Subject | Design of RSE module |
---|---|
Author | paulruizendaal |
Post date | 2004-04-15T11:27:04Z |
Having had a chance to think through RSE's (unfortunately without
much access to source) whilst on the beach, I would like to put up
another description of RSE's to get feedback on. Again, I would
welcome feedback from engine developers, like the one from Dmitry
that pointed out the misconceptions in the earlier attempt. Here it
goes:
"The execution tree of a compiled request consists of two types of
nodes: JRD_NOD's and RSB's. The former hold procedural and (scalar)
expression code, the latter hold record stream code.
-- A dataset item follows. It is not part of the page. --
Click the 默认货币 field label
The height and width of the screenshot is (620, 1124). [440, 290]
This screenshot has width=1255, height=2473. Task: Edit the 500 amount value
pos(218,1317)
The execution
tree is shared between request instances ("clones"), with instance
data being held in the "impure" area. [The impure area is a data
frame that is allocated as part of a request struct]
Each (potentially shared) RSB node has a corresponding (non-shared)
instance data:
- First, there are the RPB blocks, which are an array at the end of a
request struct. An RPB struct seems to describe where
data can be found for the current record and what format it is in.
Note that the actual data is always located in the impure block.
- Second, each RSB has a specific non-shared extension struct in the
impure area, the so called IRSB structs. IRSB's are located via a
pointer offset in the shared RSB block.
The tree of JRD_NOD's and RSB's is executed by the code in the EXE
and EVL modules (for JRD_NOD's) and by the RSE module (for RSB's),
with (recursive) calls occuring between each module:
- EXE calls into EVL to evaluate expressions
- EXE calls into RSE to evaluate DML statements
- RSE calls into EVL to evaluate conditions
- RSE calls into EXE to evaluate selectable procedures
- EVL calls into RSE to evaluate singleton selects
Note that all three modules share a single instance of the request
struct and its impure area, which by itself is not recursive.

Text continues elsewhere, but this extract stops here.